**Text section:**
□ □ □ □ □ □ □

The valuing of work at the expense of everything else is totally foreign here.  Work ranks way down the line.  It’s the first thing to fall if something else comes up in your life – if you’re having relationship troubles, or your in-law needs more help around the house, or your family asks you to come home to the village to help raise your younger siblings.  And absences are accommodated by the employer.  People disappear for weeks on end, without reason, then walk back into the office as if nothing has happened.

Another aspect I’m just beginning to grasp is that there’s no clear line between personal and professional.  Colleagues become a kind of extended family, and your lives are likely to intertwine well beyond your time at the workplace.  The differences of opinion you might come up against at work are mere side notes in the bigger scheme of your relationship.

So people bend over backwards to resolve things ‘the Melanesian way’, though compromise and saving face, because you don’t want to trash a connection if you might need each other sometime in the future.  Quite different from Australia, where if you know you are right, you can push the point hard, and still have drinks together after work on a Friday.

One illustration of the absence of the personal/professional distinction is a story I heard about an expat doctor living in PNG.  He performed surgery on a man who died on the operating table from complications.  The dead man’s family, who had been waiting outside the hospital, believed the doctor was responsible for his death and wanted to exact revenge.  The doctor ended up having to flee the country.  In a way, the family was right, if you don’t give the doctor the protective shield of a professional ‘just doing his job’.

This story comes with several caveats.  It’s sensational  – this isn’t a regular occurrence.  The dead man’s family were Highlanders, whom (to stereotype in the way that so many Papua New Guineans do) often take a liberal and literal approach to the old saying ‘an eye for an eye’.  And my own culture isn’t above assigning blame and seeking compensation – some of my peers from Melbourne will dine out on professional negligence claims for decades to come.  But it makes you realise how artificial the divide is.

Finally, there’s the role of women.  My short time in PNG, and the incredible women I have met here, has left me with the firm belief that the ‘empowerment’ (for want of a better word) of women is one of the most important parts of PNG’s development and advancement as a country.  Women are slowly gaining prominence and power in all sectors of society, but they have to contend with some pretty serious obstacles which make garden-variety Australian misogyny look like a mere pothole.

One obstacle is decision-making, which is often traditionally a man’s job.  Even if a woman has all the experience, information and authority, she may ask a man to decide for her.  I have watched women do this with the deftness and tact of a diplomat, where the man is unaware that he’s merely a rubber stamp.

Another area is talking in public.  Some women, often boisterous in groups of their own, will clam up in the company of men and let them do the talking.  It gets even more complicated when dealing with older men, or men of a particular relationship to you.

I’ve been lucky to work in places where my gender has never been ‘a deal’, let alone a hindrance.  Giving a woman the protection of a workplace, a public space where she can shrug off rigid gender norms, will, I reckon, have big effects on the status of women in broader PNGean society.

For a lawyer who started her career in the land of plenty, adjusting to work here is a daily frustration.  But it also makes me realise how my expectations of work are shaped by my specific historical and cultural background, and how naive it is to think they would be adopted wholesale, or even make sense here, even if the hardware (desk, computer, office hours, pay packet) is the same.

And there are many parts of Papua New Guinean work culture that I think would work well back home.  The ‘life-work’ balance.  That it’s OK to have the day off if you’re exhausted or just need a break.  Big, loud laughter.  Sisterly camaderie and care.  And that particular patience and readiness that comes from not knowing when things are going to happen, but knowing when they do, you have to be ready for it.

□ □ □ □ □ □ □

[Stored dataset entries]
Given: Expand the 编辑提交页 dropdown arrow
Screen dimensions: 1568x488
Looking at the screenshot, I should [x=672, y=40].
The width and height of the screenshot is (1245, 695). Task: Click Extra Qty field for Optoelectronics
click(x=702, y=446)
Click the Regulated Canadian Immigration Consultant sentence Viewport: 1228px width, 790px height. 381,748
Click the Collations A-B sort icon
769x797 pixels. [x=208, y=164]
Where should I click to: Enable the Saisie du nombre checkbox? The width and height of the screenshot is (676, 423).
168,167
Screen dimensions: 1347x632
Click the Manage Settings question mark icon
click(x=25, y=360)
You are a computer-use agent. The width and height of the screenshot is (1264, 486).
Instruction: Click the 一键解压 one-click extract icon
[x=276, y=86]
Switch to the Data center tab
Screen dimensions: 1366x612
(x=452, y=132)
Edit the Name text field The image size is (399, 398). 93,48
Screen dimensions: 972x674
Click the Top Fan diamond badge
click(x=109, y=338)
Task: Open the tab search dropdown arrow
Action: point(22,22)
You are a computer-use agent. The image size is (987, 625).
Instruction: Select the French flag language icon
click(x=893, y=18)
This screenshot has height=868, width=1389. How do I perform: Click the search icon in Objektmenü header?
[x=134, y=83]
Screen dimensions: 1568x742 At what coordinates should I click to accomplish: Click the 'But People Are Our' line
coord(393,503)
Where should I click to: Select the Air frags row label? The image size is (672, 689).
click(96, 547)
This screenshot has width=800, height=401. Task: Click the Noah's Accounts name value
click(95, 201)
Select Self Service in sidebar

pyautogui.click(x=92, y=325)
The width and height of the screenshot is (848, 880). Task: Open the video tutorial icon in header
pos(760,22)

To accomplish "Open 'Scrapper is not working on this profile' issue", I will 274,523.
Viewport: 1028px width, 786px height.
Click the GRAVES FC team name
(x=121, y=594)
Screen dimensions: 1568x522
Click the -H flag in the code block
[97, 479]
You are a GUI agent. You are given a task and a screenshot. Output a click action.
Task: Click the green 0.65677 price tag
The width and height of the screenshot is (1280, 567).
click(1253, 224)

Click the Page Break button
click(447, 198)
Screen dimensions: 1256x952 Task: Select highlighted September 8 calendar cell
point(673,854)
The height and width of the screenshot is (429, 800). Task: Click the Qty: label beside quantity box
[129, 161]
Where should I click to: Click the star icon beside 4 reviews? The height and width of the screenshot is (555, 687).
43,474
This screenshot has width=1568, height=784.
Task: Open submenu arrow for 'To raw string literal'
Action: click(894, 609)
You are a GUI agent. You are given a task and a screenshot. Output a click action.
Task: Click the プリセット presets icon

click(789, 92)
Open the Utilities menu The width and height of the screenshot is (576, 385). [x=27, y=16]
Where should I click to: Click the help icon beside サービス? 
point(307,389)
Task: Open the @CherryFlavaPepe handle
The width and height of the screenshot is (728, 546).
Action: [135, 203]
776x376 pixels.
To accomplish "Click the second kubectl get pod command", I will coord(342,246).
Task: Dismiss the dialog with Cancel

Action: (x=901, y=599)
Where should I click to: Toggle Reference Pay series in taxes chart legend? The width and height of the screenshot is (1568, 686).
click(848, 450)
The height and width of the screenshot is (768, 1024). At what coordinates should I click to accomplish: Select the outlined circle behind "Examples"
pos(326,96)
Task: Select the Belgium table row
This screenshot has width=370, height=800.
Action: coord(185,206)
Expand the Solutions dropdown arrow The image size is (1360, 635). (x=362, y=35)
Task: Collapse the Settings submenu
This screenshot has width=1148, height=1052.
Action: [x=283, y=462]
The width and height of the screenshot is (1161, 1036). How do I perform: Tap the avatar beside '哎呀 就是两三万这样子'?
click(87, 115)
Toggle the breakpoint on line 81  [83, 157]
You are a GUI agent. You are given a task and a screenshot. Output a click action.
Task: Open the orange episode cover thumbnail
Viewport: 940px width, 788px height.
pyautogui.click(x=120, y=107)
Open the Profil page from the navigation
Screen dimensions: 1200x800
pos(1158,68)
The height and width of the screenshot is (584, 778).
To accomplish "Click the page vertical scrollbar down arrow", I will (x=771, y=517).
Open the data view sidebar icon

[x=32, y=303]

□ □ □ □ □ □ □

**Work order 1:** Using the essay on Papua New Guinean work culture above, decide whether each statement agrees with it: (a) employers accommodate absences from work; (b) the story about the expat doctor describes a regular occurrence; (c) the writer's gender has been a hindrance in the places she has worked. For each one, give yes or no and quote the deciding words of the essay.
**Work order 2:** Echo the part of the essay on Papua New Guinean work culture that begins at the words "One illustration of" and stops after "doing his job’.".

**Answer section 1:**
(a) Yes: "And absences are accommodated by the employer."
(b) No: "It’s sensational  – this isn’t a regular occurrence."
(c) No: "I’ve been lucky to work in places where my gender has never been ‘a deal’, let alone a hindrance."

**Answer section 2:**
One illustration of the absence of the personal/professional distinction is a story I heard about an expat doctor living in PNG.  He performed surgery on a man who died on the operating table from complications.  The dead man’s family, who had been waiting outside the hospital, believed the doctor was responsible for his death and wanted to exact revenge.  The doctor ended up having to flee the country.  In a way, the family was right, if you don’t give the doctor the protective shield of a professional ‘just doing his job’.